**WHAT TO WORK ON**
The expected output is every line below, reproduced exactly.

--- SUPPLIED ENTRIES ---

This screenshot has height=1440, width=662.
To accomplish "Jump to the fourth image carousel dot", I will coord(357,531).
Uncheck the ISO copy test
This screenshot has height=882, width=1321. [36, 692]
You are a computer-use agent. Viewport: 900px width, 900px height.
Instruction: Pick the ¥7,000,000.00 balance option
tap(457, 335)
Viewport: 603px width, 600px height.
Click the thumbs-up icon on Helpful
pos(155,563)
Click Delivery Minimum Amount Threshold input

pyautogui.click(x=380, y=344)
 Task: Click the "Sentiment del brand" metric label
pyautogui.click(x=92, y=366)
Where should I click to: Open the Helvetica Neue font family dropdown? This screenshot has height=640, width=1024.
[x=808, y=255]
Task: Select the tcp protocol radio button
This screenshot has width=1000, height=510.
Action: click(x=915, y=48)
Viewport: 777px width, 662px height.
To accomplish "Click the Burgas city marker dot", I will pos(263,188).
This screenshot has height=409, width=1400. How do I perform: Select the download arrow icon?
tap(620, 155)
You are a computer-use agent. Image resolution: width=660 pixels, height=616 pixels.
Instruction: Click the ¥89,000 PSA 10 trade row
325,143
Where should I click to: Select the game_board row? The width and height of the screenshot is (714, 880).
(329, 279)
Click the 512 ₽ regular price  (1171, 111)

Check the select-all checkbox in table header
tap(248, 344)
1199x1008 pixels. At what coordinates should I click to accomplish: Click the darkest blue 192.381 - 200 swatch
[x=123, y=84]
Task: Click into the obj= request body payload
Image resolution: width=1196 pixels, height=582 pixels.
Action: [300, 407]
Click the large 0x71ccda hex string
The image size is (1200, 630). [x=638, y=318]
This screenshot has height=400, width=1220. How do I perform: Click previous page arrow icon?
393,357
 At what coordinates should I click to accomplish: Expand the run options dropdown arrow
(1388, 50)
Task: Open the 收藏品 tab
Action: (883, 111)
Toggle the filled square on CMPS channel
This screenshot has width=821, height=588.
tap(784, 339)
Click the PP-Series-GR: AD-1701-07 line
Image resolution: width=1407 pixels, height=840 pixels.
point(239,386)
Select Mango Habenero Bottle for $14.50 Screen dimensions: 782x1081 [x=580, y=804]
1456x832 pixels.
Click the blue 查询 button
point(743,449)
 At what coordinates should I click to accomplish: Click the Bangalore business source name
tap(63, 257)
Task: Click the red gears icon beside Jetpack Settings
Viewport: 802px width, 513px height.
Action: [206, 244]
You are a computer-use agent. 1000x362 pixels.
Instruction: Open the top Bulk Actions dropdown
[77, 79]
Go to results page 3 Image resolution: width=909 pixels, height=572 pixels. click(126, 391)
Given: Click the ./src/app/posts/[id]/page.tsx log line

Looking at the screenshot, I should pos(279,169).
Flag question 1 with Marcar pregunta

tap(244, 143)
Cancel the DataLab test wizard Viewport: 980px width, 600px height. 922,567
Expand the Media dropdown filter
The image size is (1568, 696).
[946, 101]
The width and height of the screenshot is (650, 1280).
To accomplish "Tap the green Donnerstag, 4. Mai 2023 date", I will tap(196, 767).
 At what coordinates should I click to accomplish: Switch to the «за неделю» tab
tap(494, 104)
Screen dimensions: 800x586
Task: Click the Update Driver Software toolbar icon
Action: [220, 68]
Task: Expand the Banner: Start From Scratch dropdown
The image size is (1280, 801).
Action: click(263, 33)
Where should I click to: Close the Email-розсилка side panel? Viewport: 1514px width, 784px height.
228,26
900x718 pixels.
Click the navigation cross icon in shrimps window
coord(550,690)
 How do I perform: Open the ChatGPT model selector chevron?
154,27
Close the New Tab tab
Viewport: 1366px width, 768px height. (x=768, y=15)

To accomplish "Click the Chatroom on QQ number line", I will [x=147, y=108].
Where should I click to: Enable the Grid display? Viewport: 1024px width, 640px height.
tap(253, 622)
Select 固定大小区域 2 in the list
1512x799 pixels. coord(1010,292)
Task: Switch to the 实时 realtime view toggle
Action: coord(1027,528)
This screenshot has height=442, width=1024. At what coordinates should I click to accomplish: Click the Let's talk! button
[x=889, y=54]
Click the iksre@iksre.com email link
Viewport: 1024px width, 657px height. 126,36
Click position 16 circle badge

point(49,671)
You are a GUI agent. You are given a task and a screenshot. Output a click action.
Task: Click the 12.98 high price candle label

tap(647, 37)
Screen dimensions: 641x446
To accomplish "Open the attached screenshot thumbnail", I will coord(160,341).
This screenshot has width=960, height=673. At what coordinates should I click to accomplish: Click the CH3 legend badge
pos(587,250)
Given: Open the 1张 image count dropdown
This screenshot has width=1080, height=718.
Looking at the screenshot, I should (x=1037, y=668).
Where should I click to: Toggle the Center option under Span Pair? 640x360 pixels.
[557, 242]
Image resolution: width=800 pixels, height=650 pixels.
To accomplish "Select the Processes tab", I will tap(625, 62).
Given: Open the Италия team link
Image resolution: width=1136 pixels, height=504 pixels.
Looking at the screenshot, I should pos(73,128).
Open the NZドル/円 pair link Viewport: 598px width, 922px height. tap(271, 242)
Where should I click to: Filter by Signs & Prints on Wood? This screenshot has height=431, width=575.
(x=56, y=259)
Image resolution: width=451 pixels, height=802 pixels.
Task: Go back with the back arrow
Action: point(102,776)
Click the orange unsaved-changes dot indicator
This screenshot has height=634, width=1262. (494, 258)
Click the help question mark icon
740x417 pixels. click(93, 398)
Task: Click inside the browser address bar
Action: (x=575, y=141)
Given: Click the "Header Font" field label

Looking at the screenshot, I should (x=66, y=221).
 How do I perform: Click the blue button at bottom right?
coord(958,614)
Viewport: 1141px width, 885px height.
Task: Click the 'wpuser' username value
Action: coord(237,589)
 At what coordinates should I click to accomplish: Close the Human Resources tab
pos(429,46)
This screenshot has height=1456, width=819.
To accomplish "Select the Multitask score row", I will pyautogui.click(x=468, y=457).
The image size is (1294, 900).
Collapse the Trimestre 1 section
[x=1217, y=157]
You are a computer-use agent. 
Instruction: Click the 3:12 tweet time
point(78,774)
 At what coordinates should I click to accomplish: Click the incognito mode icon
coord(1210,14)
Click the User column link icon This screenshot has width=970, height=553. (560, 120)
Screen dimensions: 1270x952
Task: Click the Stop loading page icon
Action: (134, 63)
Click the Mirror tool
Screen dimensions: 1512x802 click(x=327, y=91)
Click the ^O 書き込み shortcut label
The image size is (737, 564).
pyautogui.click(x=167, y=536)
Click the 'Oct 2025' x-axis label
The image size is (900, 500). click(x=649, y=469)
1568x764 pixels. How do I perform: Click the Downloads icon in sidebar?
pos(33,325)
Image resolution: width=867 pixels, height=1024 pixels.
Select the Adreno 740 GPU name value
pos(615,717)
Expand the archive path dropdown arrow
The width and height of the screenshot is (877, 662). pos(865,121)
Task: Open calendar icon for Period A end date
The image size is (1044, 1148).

---

**RESULT OF THE EXERCISE**
This screenshot has height=1440, width=662.
To accomplish "Jump to the fourth image carousel dot", I will coord(357,531).
Uncheck the ISO copy test
This screenshot has height=882, width=1321. [36, 692]
You are a computer-use agent. Viewport: 900px width, 900px height.
Instruction: Pick the ¥7,000,000.00 balance option
tap(457, 335)
Viewport: 603px width, 600px height.
Click the thumbs-up icon on Helpful
pos(155,563)
Click Delivery Minimum Amount Threshold input

pyautogui.click(x=380, y=344)
 Task: Click the "Sentiment del brand" metric label
pyautogui.click(x=92, y=366)
Where should I click to: Open the Helvetica Neue font family dropdown? This screenshot has height=640, width=1024.
[x=808, y=255]
Task: Select the tcp protocol radio button
This screenshot has width=1000, height=510.
Action: click(x=915, y=48)
Viewport: 777px width, 662px height.
To accomplish "Click the Burgas city marker dot", I will pos(263,188).
This screenshot has height=409, width=1400. How do I perform: Select the download arrow icon?
tap(620, 155)
You are a computer-use agent. Image resolution: width=660 pixels, height=616 pixels.
Instruction: Click the ¥89,000 PSA 10 trade row
325,143
Where should I click to: Select the game_board row? The width and height of the screenshot is (714, 880).
(329, 279)
Click the 512 ₽ regular price  (1171, 111)

Check the select-all checkbox in table header
tap(248, 344)
1199x1008 pixels. At what coordinates should I click to accomplish: Click the darkest blue 192.381 - 200 swatch
[x=123, y=84]
Task: Click into the obj= request body payload
Image resolution: width=1196 pixels, height=582 pixels.
Action: [300, 407]
Click the large 0x71ccda hex string
The image size is (1200, 630). [x=638, y=318]
This screenshot has height=400, width=1220. How do I perform: Click previous page arrow icon?
393,357
 At what coordinates should I click to accomplish: Expand the run options dropdown arrow
(1388, 50)
Task: Open the 收藏品 tab
Action: (883, 111)
Toggle the filled square on CMPS channel
This screenshot has width=821, height=588.
tap(784, 339)
Click the PP-Series-GR: AD-1701-07 line
Image resolution: width=1407 pixels, height=840 pixels.
point(239,386)
Select Mango Habenero Bottle for $14.50 Screen dimensions: 782x1081 [x=580, y=804]
1456x832 pixels.
Click the blue 查询 button
point(743,449)
 At what coordinates should I click to accomplish: Click the Bangalore business source name
tap(63, 257)
Task: Click the red gears icon beside Jetpack Settings
Viewport: 802px width, 513px height.
Action: [206, 244]
You are a computer-use agent. 1000x362 pixels.
Instruction: Open the top Bulk Actions dropdown
[77, 79]
Go to results page 3 Image resolution: width=909 pixels, height=572 pixels. click(126, 391)
Given: Click the ./src/app/posts/[id]/page.tsx log line

Looking at the screenshot, I should pos(279,169).
Flag question 1 with Marcar pregunta

tap(244, 143)
Cancel the DataLab test wizard Viewport: 980px width, 600px height. 922,567
Expand the Media dropdown filter
The image size is (1568, 696).
[946, 101]
The width and height of the screenshot is (650, 1280).
To accomplish "Tap the green Donnerstag, 4. Mai 2023 date", I will tap(196, 767).
 At what coordinates should I click to accomplish: Switch to the «за неделю» tab
tap(494, 104)
Screen dimensions: 800x586
Task: Click the Update Driver Software toolbar icon
Action: [220, 68]
Task: Expand the Banner: Start From Scratch dropdown
The image size is (1280, 801).
Action: click(263, 33)
Where should I click to: Close the Email-розсилка side panel? Viewport: 1514px width, 784px height.
228,26
900x718 pixels.
Click the navigation cross icon in shrimps window
coord(550,690)
 How do I perform: Open the ChatGPT model selector chevron?
154,27
Close the New Tab tab
Viewport: 1366px width, 768px height. (x=768, y=15)

To accomplish "Click the Chatroom on QQ number line", I will [x=147, y=108].
Where should I click to: Enable the Grid display? Viewport: 1024px width, 640px height.
tap(253, 622)
Select 固定大小区域 2 in the list
1512x799 pixels. coord(1010,292)
Task: Switch to the 实时 realtime view toggle
Action: coord(1027,528)
This screenshot has height=442, width=1024. At what coordinates should I click to accomplish: Click the Let's talk! button
[x=889, y=54]
Click the iksre@iksre.com email link
Viewport: 1024px width, 657px height. 126,36
Click position 16 circle badge

point(49,671)
You are a GUI agent. You are given a task and a screenshot. Output a click action.
Task: Click the 12.98 high price candle label

tap(647, 37)
Screen dimensions: 641x446
To accomplish "Open the attached screenshot thumbnail", I will coord(160,341).
This screenshot has width=960, height=673. At what coordinates should I click to accomplish: Click the CH3 legend badge
pos(587,250)
Given: Open the 1张 image count dropdown
This screenshot has width=1080, height=718.
Looking at the screenshot, I should (x=1037, y=668).
Where should I click to: Toggle the Center option under Span Pair? 640x360 pixels.
[557, 242]
Image resolution: width=800 pixels, height=650 pixels.
To accomplish "Select the Processes tab", I will tap(625, 62).
Given: Open the Италия team link
Image resolution: width=1136 pixels, height=504 pixels.
Looking at the screenshot, I should pos(73,128).
Open the NZドル/円 pair link Viewport: 598px width, 922px height. tap(271, 242)
Where should I click to: Filter by Signs & Prints on Wood? This screenshot has height=431, width=575.
(x=56, y=259)
Image resolution: width=451 pixels, height=802 pixels.
Task: Go back with the back arrow
Action: point(102,776)
Click the orange unsaved-changes dot indicator
This screenshot has height=634, width=1262. (494, 258)
Click the help question mark icon
740x417 pixels. click(93, 398)
Task: Click inside the browser address bar
Action: (x=575, y=141)
Given: Click the "Header Font" field label

Looking at the screenshot, I should (x=66, y=221).
 How do I perform: Click the blue button at bottom right?
coord(958,614)
Viewport: 1141px width, 885px height.
Task: Click the 'wpuser' username value
Action: coord(237,589)
 At what coordinates should I click to accomplish: Close the Human Resources tab
pos(429,46)
This screenshot has height=1456, width=819.
To accomplish "Select the Multitask score row", I will pyautogui.click(x=468, y=457).
The image size is (1294, 900).
Collapse the Trimestre 1 section
[x=1217, y=157]
You are a computer-use agent. 
Instruction: Click the 3:12 tweet time
point(78,774)
 At what coordinates should I click to accomplish: Click the incognito mode icon
coord(1210,14)
Click the User column link icon This screenshot has width=970, height=553. (560, 120)
Screen dimensions: 1270x952
Task: Click the Stop loading page icon
Action: (134, 63)
Click the Mirror tool
Screen dimensions: 1512x802 click(x=327, y=91)
Click the ^O 書き込み shortcut label
The image size is (737, 564).
pyautogui.click(x=167, y=536)
Click the 'Oct 2025' x-axis label
The image size is (900, 500). click(x=649, y=469)
1568x764 pixels. How do I perform: Click the Downloads icon in sidebar?
pos(33,325)
Image resolution: width=867 pixels, height=1024 pixels.
Select the Adreno 740 GPU name value
pos(615,717)
Expand the archive path dropdown arrow
The width and height of the screenshot is (877, 662). pos(865,121)
Task: Open calendar icon for Period A end date
The image size is (1044, 1148).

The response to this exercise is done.